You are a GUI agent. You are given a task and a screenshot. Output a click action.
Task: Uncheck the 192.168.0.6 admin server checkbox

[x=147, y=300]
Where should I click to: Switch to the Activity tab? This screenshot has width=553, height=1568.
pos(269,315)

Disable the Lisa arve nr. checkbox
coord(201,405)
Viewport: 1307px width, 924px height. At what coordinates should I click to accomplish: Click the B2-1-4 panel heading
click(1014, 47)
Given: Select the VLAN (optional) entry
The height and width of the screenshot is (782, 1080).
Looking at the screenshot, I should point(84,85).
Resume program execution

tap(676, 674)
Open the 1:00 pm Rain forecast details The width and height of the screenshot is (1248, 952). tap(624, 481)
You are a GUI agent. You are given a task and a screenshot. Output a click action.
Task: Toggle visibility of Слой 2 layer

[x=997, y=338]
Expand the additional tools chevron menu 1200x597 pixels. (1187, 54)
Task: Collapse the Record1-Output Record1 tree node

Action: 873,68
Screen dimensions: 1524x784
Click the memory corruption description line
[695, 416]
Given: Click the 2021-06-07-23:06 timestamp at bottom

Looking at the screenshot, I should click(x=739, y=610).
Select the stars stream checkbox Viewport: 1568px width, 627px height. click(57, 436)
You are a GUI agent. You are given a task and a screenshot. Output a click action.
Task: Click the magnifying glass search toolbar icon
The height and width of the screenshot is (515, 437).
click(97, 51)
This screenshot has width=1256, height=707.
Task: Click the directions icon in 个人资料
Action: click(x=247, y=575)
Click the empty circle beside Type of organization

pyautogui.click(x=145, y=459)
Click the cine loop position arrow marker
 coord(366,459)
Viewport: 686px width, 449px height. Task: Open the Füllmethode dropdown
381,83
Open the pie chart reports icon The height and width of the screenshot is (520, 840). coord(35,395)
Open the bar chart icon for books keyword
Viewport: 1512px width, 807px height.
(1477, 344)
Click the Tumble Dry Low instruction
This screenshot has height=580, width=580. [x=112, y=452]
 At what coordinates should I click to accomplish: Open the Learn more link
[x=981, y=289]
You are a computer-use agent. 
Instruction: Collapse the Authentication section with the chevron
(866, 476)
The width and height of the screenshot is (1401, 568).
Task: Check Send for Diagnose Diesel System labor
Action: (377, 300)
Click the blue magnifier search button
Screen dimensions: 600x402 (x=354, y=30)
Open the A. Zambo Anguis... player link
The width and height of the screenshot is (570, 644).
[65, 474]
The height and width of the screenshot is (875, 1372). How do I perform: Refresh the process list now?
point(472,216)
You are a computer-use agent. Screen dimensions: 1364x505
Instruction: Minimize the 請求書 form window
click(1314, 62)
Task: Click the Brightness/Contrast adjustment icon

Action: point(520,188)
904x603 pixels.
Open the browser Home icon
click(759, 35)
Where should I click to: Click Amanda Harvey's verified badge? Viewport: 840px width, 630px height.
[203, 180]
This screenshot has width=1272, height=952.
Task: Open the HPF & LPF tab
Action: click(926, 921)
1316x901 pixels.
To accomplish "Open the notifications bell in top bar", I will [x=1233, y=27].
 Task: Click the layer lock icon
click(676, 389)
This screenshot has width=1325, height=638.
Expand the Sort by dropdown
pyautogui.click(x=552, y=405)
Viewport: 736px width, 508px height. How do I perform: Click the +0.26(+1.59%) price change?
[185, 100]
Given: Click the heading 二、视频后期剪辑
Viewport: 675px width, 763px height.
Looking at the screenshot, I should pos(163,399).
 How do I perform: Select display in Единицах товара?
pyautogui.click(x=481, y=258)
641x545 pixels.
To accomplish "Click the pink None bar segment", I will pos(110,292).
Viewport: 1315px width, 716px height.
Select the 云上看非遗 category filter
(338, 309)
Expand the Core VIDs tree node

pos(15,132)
-.-.-
What is being asked: Retype each entry exactly.

Exercise response:
You are a GUI agent. You are given a task and a screenshot. Output a click action.
Task: Uncheck the 192.168.0.6 admin server checkbox

[x=147, y=300]
Where should I click to: Switch to the Activity tab? This screenshot has width=553, height=1568.
pos(269,315)

Disable the Lisa arve nr. checkbox
coord(201,405)
Viewport: 1307px width, 924px height. At what coordinates should I click to accomplish: Click the B2-1-4 panel heading
click(1014, 47)
Given: Select the VLAN (optional) entry
The height and width of the screenshot is (782, 1080).
Looking at the screenshot, I should point(84,85).
Resume program execution

tap(676, 674)
Open the 1:00 pm Rain forecast details The width and height of the screenshot is (1248, 952). tap(624, 481)
You are a GUI agent. You are given a task and a screenshot. Output a click action.
Task: Toggle visibility of Слой 2 layer

[x=997, y=338]
Expand the additional tools chevron menu 1200x597 pixels. (1187, 54)
Task: Collapse the Record1-Output Record1 tree node

Action: 873,68
Screen dimensions: 1524x784
Click the memory corruption description line
[695, 416]
Given: Click the 2021-06-07-23:06 timestamp at bottom

Looking at the screenshot, I should click(x=739, y=610).
Select the stars stream checkbox Viewport: 1568px width, 627px height. click(57, 436)
You are a GUI agent. You are given a task and a screenshot. Output a click action.
Task: Click the magnifying glass search toolbar icon
The height and width of the screenshot is (515, 437).
click(97, 51)
This screenshot has width=1256, height=707.
Task: Click the directions icon in 个人资料
Action: click(x=247, y=575)
Click the empty circle beside Type of organization

pyautogui.click(x=145, y=459)
Click the cine loop position arrow marker
 coord(366,459)
Viewport: 686px width, 449px height. Task: Open the Füllmethode dropdown
381,83
Open the pie chart reports icon The height and width of the screenshot is (520, 840). coord(35,395)
Open the bar chart icon for books keyword
Viewport: 1512px width, 807px height.
(1477, 344)
Click the Tumble Dry Low instruction
This screenshot has height=580, width=580. [x=112, y=452]
 At what coordinates should I click to accomplish: Open the Learn more link
[x=981, y=289]
You are a computer-use agent. 
Instruction: Collapse the Authentication section with the chevron
(866, 476)
The width and height of the screenshot is (1401, 568).
Task: Check Send for Diagnose Diesel System labor
Action: (377, 300)
Click the blue magnifier search button
Screen dimensions: 600x402 (x=354, y=30)
Open the A. Zambo Anguis... player link
The width and height of the screenshot is (570, 644).
[65, 474]
The height and width of the screenshot is (875, 1372). How do I perform: Refresh the process list now?
point(472,216)
You are a computer-use agent. Screen dimensions: 1364x505
Instruction: Minimize the 請求書 form window
click(1314, 62)
Task: Click the Brightness/Contrast adjustment icon

Action: point(520,188)
904x603 pixels.
Open the browser Home icon
click(759, 35)
Where should I click to: Click Amanda Harvey's verified badge? Viewport: 840px width, 630px height.
[203, 180]
This screenshot has width=1272, height=952.
Task: Open the HPF & LPF tab
Action: click(926, 921)
1316x901 pixels.
To accomplish "Open the notifications bell in top bar", I will [x=1233, y=27].
 Task: Click the layer lock icon
click(676, 389)
This screenshot has width=1325, height=638.
Expand the Sort by dropdown
pyautogui.click(x=552, y=405)
Viewport: 736px width, 508px height. How do I perform: Click the +0.26(+1.59%) price change?
[185, 100]
Given: Click the heading 二、视频后期剪辑
Viewport: 675px width, 763px height.
Looking at the screenshot, I should pos(163,399).
 How do I perform: Select display in Единицах товара?
pyautogui.click(x=481, y=258)
641x545 pixels.
To accomplish "Click the pink None bar segment", I will pos(110,292).
Viewport: 1315px width, 716px height.
Select the 云上看非遗 category filter
(338, 309)
Expand the Core VIDs tree node

pos(15,132)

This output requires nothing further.